Convert the data below into a numbered list, starting at the line containing "Sort by Ime column arrows" and ending at the end of the data. Skip blank lines and leave out the pictures.

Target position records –
* Begin *
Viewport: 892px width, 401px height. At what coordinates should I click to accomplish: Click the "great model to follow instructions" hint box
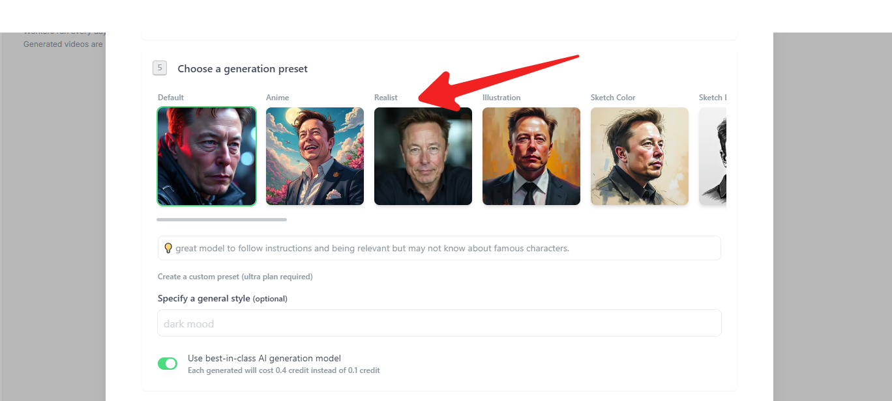tap(439, 248)
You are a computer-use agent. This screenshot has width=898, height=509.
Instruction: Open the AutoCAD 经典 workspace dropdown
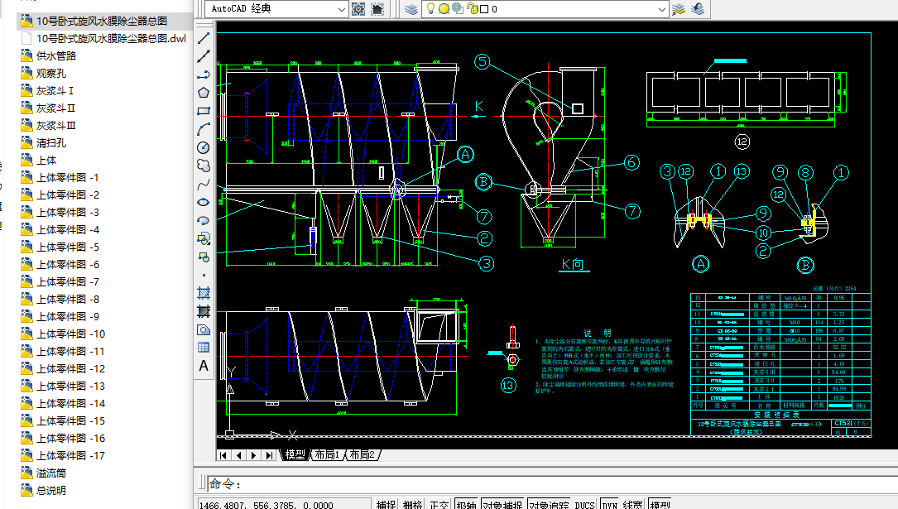pos(341,9)
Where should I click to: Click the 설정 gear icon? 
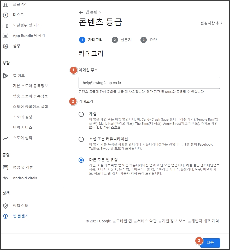click(x=5, y=46)
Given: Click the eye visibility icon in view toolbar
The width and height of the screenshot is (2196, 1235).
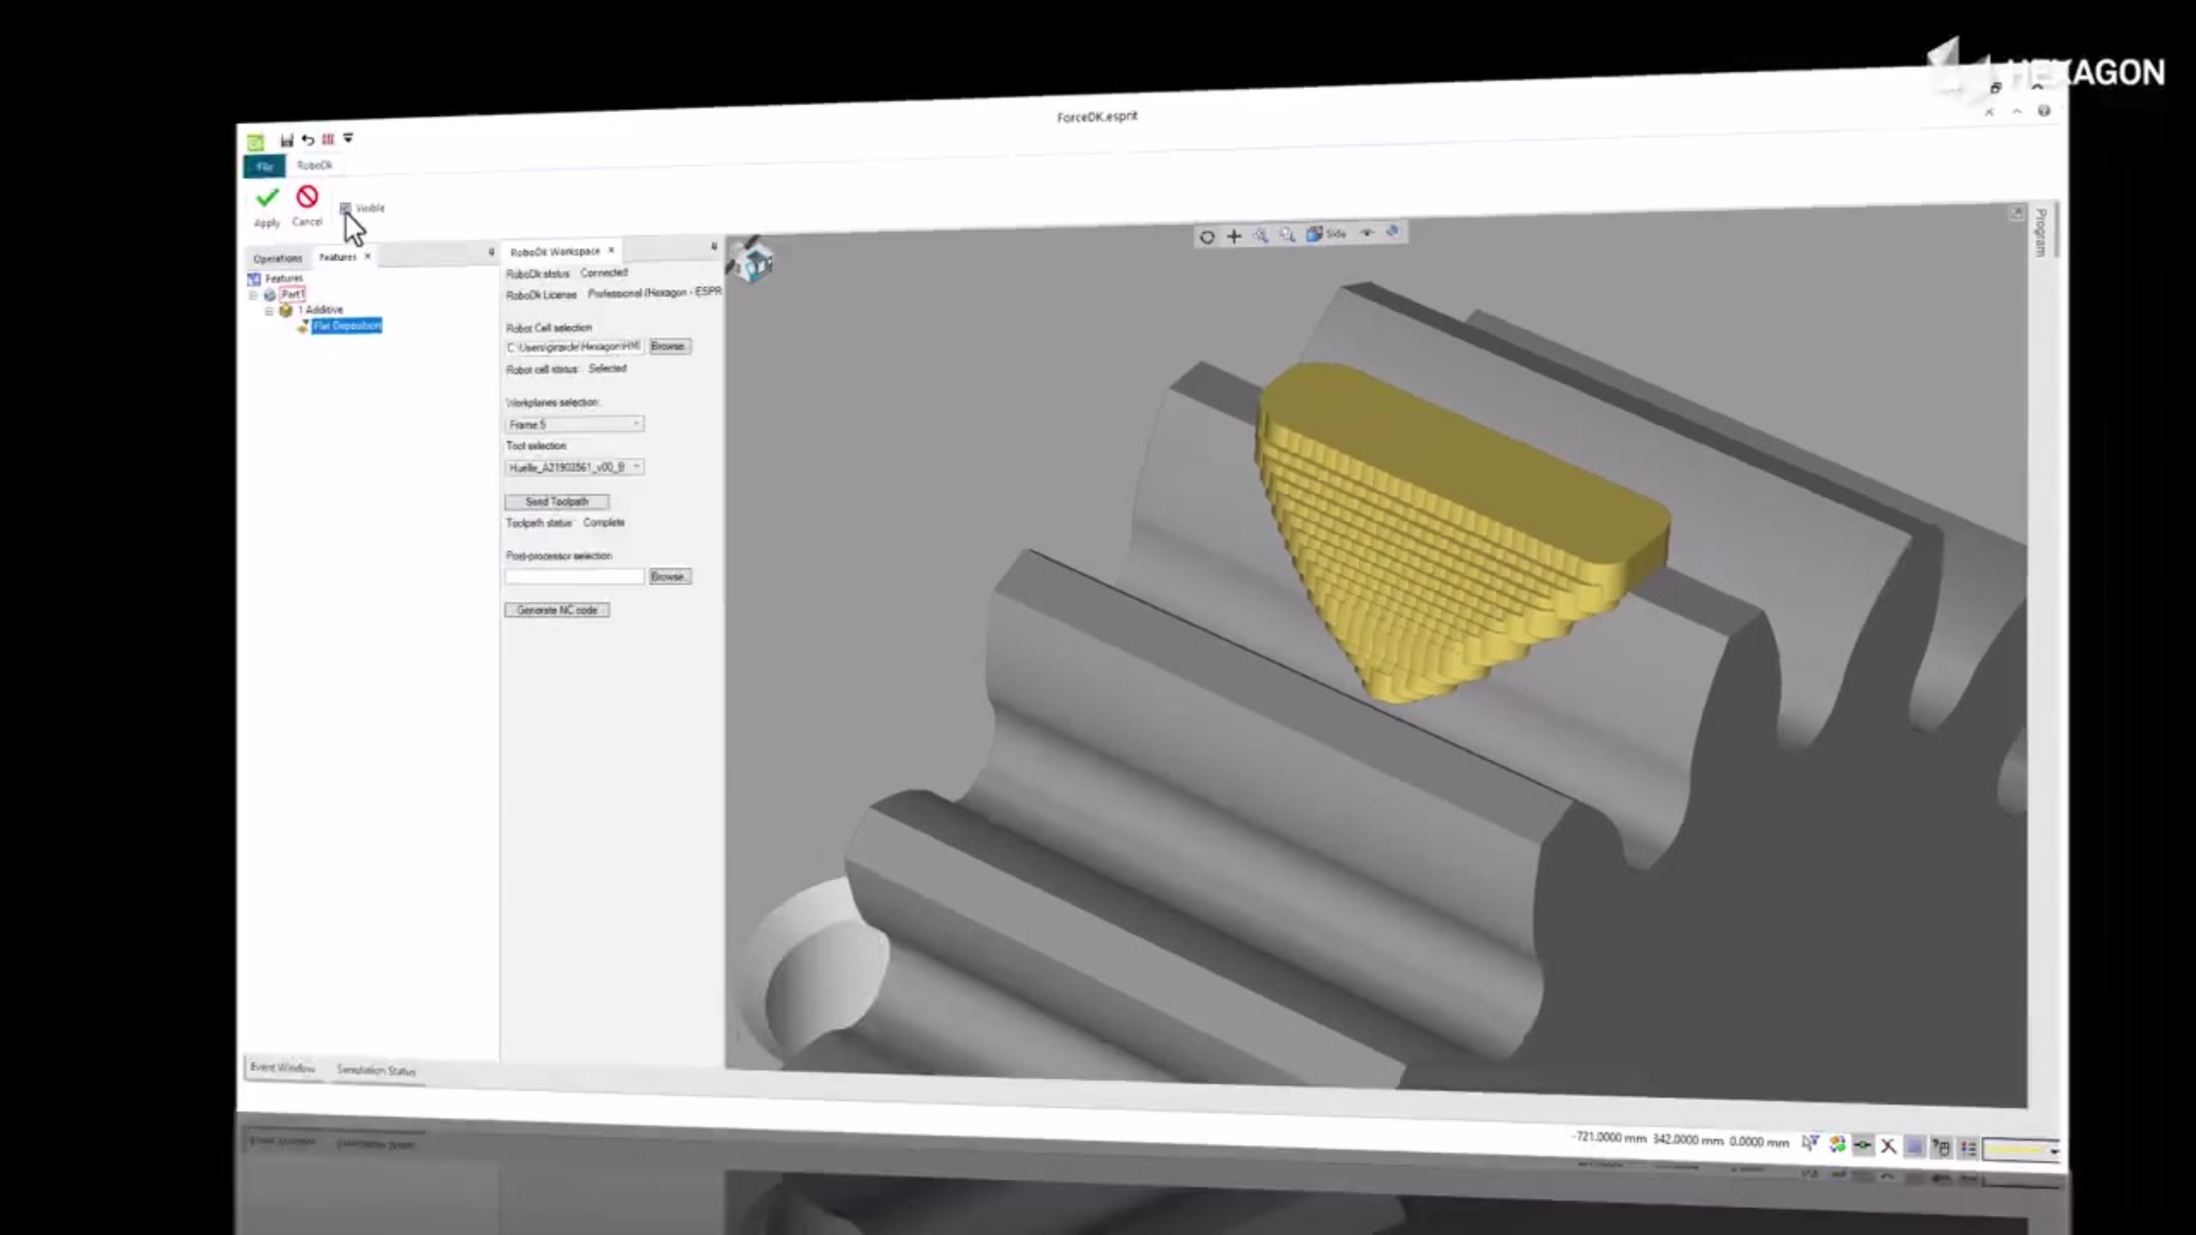Looking at the screenshot, I should tap(1367, 233).
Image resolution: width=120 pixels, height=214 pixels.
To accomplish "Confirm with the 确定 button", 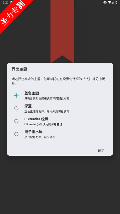I will [101, 150].
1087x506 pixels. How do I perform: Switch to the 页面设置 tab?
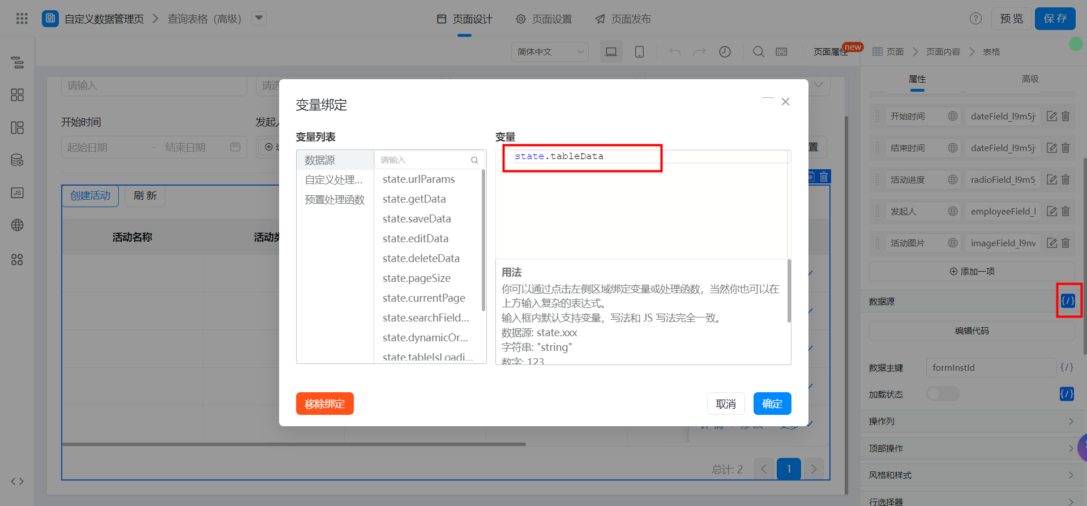544,19
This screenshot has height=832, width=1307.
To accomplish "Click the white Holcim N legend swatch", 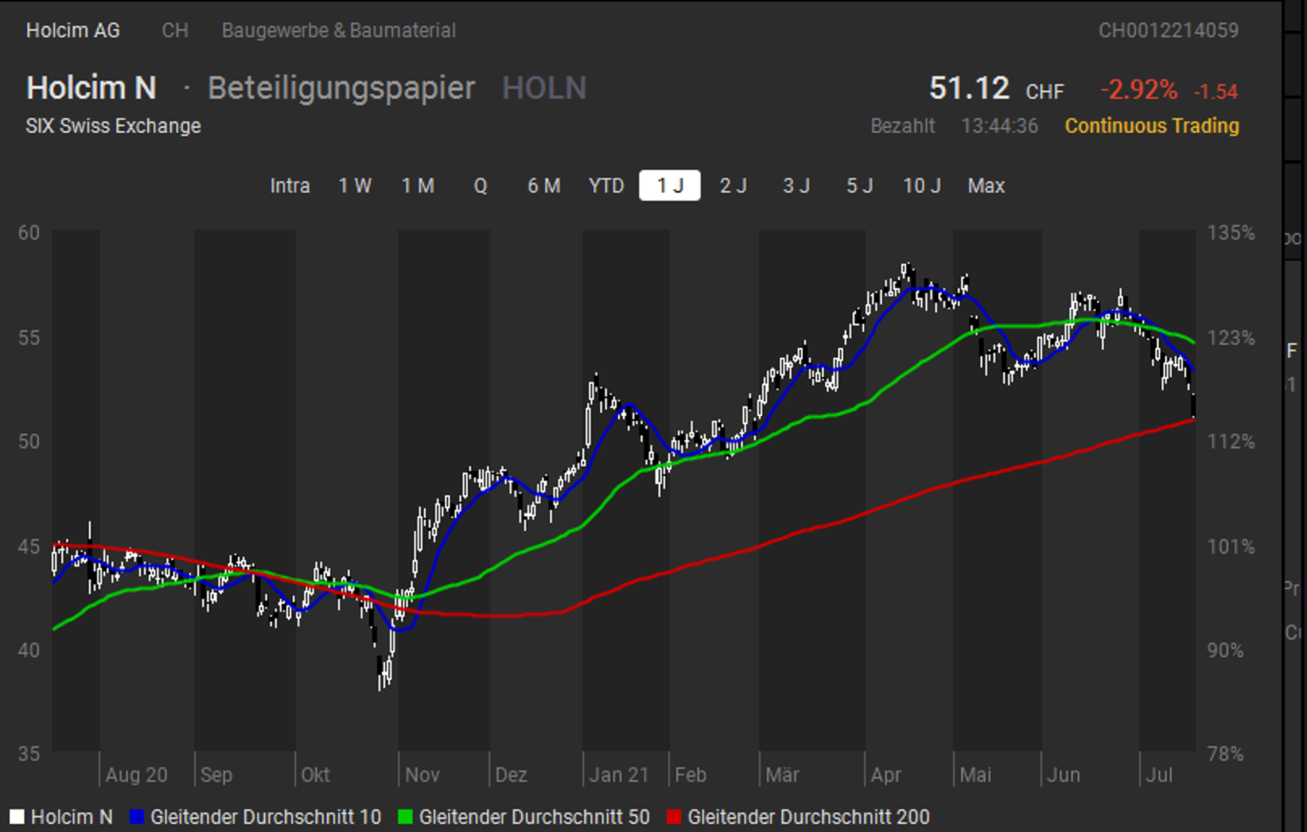I will pyautogui.click(x=17, y=817).
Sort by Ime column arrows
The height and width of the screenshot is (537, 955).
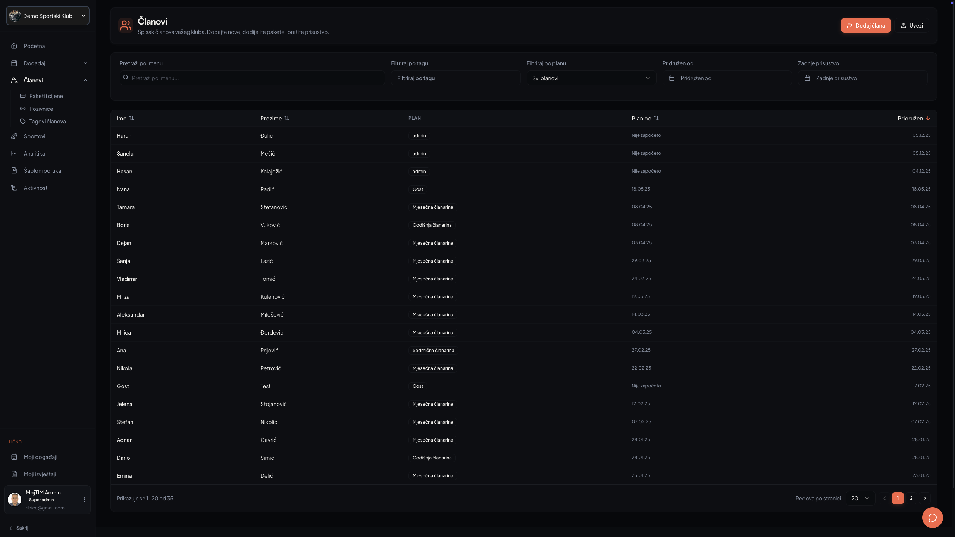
* End *
Correct response –
1. Sort by Ime column arrows
2. The height and width of the screenshot is (537, 955).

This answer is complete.